Problem details: Rewrite the records below, changing every "GUI agent" to "interface agent" and leaving everything else as it is.

Text and element pointing records

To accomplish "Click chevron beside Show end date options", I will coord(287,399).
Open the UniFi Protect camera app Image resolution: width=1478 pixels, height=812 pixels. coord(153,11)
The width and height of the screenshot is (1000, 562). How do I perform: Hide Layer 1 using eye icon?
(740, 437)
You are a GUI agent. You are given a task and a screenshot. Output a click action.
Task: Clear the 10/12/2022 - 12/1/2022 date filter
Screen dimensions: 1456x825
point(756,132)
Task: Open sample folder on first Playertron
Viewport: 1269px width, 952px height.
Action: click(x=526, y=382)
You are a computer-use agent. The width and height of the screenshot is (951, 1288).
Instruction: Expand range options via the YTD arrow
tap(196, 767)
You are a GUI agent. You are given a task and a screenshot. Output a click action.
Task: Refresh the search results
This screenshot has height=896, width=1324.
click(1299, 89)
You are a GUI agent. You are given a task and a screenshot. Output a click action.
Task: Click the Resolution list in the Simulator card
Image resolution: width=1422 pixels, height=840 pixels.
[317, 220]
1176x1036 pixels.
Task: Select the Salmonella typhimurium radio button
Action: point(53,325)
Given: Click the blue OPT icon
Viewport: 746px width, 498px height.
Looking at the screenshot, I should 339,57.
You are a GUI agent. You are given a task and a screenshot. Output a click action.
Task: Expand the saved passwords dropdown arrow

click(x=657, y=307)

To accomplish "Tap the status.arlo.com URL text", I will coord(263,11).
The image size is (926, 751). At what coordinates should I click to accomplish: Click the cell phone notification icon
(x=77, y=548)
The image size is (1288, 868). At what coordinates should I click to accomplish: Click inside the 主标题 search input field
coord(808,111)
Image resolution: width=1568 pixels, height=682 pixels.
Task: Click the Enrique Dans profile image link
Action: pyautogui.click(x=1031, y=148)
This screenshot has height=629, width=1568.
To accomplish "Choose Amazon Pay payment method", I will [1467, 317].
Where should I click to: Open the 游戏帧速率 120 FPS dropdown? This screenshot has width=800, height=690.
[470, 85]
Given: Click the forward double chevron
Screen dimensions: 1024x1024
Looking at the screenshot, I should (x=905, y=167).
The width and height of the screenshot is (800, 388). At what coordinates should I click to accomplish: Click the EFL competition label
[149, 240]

Reply to the task:
To accomplish "Click chevron beside Show end date options", I will coord(287,399).
Open the UniFi Protect camera app Image resolution: width=1478 pixels, height=812 pixels. coord(153,11)
The width and height of the screenshot is (1000, 562). How do I perform: Hide Layer 1 using eye icon?
(740, 437)
You are a interface agent. You are given a task and a screenshot. Output a click action.
Task: Clear the 10/12/2022 - 12/1/2022 date filter
Screen dimensions: 1456x825
point(756,132)
Task: Open sample folder on first Playertron
Viewport: 1269px width, 952px height.
Action: click(x=526, y=382)
You are a computer-use agent. The width and height of the screenshot is (951, 1288).
Instruction: Expand range options via the YTD arrow
tap(196, 767)
You are a interface agent. You are given a task and a screenshot. Output a click action.
Task: Refresh the search results
This screenshot has height=896, width=1324.
click(1299, 89)
You are a interface agent. You are given a task and a screenshot. Output a click action.
Task: Click the Resolution list in the Simulator card
Image resolution: width=1422 pixels, height=840 pixels.
[317, 220]
1176x1036 pixels.
Task: Select the Salmonella typhimurium radio button
Action: point(53,325)
Given: Click the blue OPT icon
Viewport: 746px width, 498px height.
Looking at the screenshot, I should 339,57.
You are a interface agent. You are given a task and a screenshot. Output a click action.
Task: Expand the saved passwords dropdown arrow

click(x=657, y=307)

To accomplish "Tap the status.arlo.com URL text", I will coord(263,11).
The image size is (926, 751). At what coordinates should I click to accomplish: Click the cell phone notification icon
(x=77, y=548)
The image size is (1288, 868). At what coordinates should I click to accomplish: Click inside the 主标题 search input field
coord(808,111)
Image resolution: width=1568 pixels, height=682 pixels.
Task: Click the Enrique Dans profile image link
Action: pyautogui.click(x=1031, y=148)
This screenshot has height=629, width=1568.
To accomplish "Choose Amazon Pay payment method", I will [1467, 317].
Where should I click to: Open the 游戏帧速率 120 FPS dropdown? This screenshot has width=800, height=690.
[470, 85]
Given: Click the forward double chevron
Screen dimensions: 1024x1024
Looking at the screenshot, I should (x=905, y=167).
The width and height of the screenshot is (800, 388). At what coordinates should I click to accomplish: Click the EFL competition label
[149, 240]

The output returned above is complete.